So to summarize a few important facts about sampling distributions:

If your data is the result of a random process, then any statistical summary you compute from that data will have a sampling distribution.
The sampling distribution represents the results of a thought experiment: specifically, how much your answer might change from one sample to the next under the same random process that generated your data. It therefore measures the repeatability of your results.
The typical way to summarize a sampling distribution is to quote its standard deviation, which we call the “standard error.” This number measures the typical size of the error your statistical summary makes, compared to its expected value.

Example 2: fishing

In the prior example, our statistical summary was the proportion of those surveyed, out of 100, that preferred huckleberry pie. Let’s now see an example where the statistical summary is a bit more complicated: the estimated slope in a regression model.

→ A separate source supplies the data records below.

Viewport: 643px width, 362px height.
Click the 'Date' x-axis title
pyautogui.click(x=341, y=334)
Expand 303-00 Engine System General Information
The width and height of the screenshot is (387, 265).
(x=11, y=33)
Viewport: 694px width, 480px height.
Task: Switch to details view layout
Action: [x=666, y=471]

Imagine that you go on a four-day fishing trip to a lovely small lake out the woods. The lake is home to a population of 800 fish of varying size and weight, depicted below in Figure 8.2. On each day, you take a random sample from this population—that is, you catch (and subsequently release) 15 fish, recording the weight of each one, along with its length, height, and width (which multiply together to give a rough estimate of volume). You then use the day’s catch to compute a different estimate of the volume–weight relationship for the entire population of fish in the lake. These four different days—and the four different estimated regression lines—show up in different colors in Figure .

Figure 8.2: An imaginary lake with 800 fish, together with the results of four different days of fishing.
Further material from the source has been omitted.